Midwestern History Association: Winner of the 2019 Hamlin Garland Prize.  The Midwestern History Association selected Susan Bartlett Foote’s The Crusade for Forgotten Souls for the Hamlin Garland Prize as the best popular work in Midwestern History for 2018.  For purposes of the award, “the Midwest” includes the twelve states of Illinois, Indiana, Iowa, Kansas, Michigan, Minnesota, Missouri, Ohio, Nebraska, North Dakota, South Dakota, and Wisconsin. The selection committee commended the work for its engaging, sympathetic, and scholarly examination of how Minnesota sought to improve the treatment of its citizens in mental institutions.

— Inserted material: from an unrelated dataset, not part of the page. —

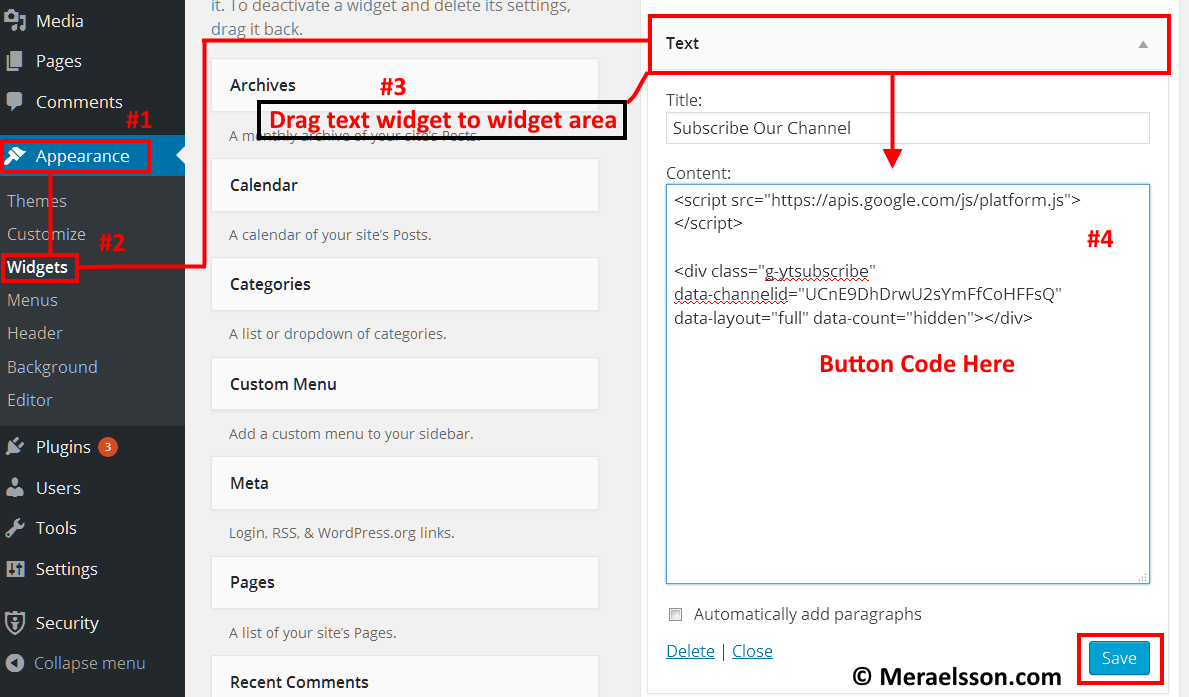Image resolution: width=1189 pixels, height=697 pixels.
Task: Enable Automatically add paragraphs
Action: coord(675,614)

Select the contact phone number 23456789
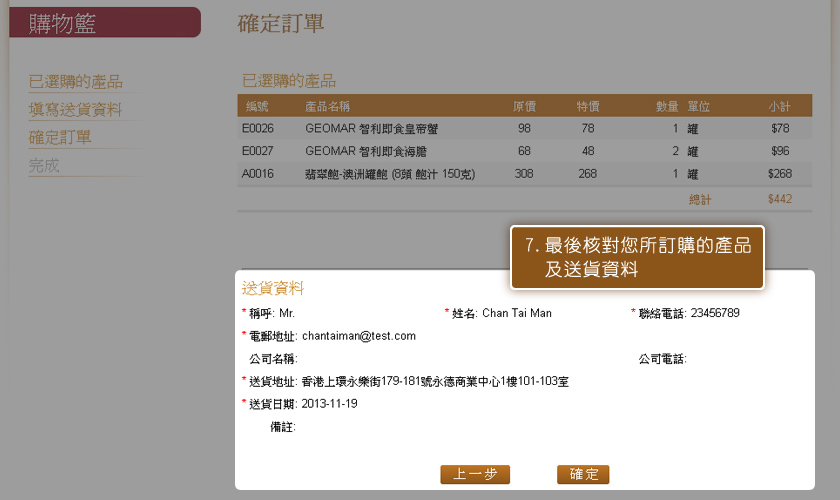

Ramsey County History Magazine: Book Review, Minnesota Book Awards; Gary F. Gleason, Spring, 2019. "Susan Bartlett Foote has written an impressive book that combines a great story and exhaustive research about the early years of social welfare reform... a stirring document that reminds us of the work done and challenges us to continue on this foundation."


STAR TRIBUNE: "Review: 'The Crusade for Forgotten Souls,' by Susan Bartlett Foote"; Chris Serres, April 17, 2018. "If modern-day reformers wish to understand the perils of isolating people in controlled environments, they should begin by reading an extraordinary new book on the history of mental health care reform in Minnesota, “The Crusade for Forgotten Souls” by Susan Bartlett Foote." 

MinnPost: "‘Crusaders’ who reformed state’s psychiatric hospitals highlighted in new book"; Andy Steiner, April 2, 2018. "The key figures in this effort...had very little in common except for a clear-headed determination to change the way the state cared for its citizens with mental illness."

Review published by Oxford University Press on behalf of the Society for the Social History of Medicine; Kathleen M Brian, November 27, 2018. "The book’s empirical prowess is facilitated by its archival richness."

UU World: Elaine McArdle, Spring 2019. "This compelling book reveals the unsung efforts of Minnesotan Unitarians in the 1940s as they made common cause with the Republican governor, becoming his strongest backers in efforts for compassionate care for the mentally ill."

Canadian Journal of History, 10/18/2019. Geoffrey Reaume, York University. "Foote adds to the field of asylum studies by providing a well-researched and eloquently written history of unfulfilled efforts to reform Minnesota’s mental institutions at a time when such places were hell-holes for people confined therein."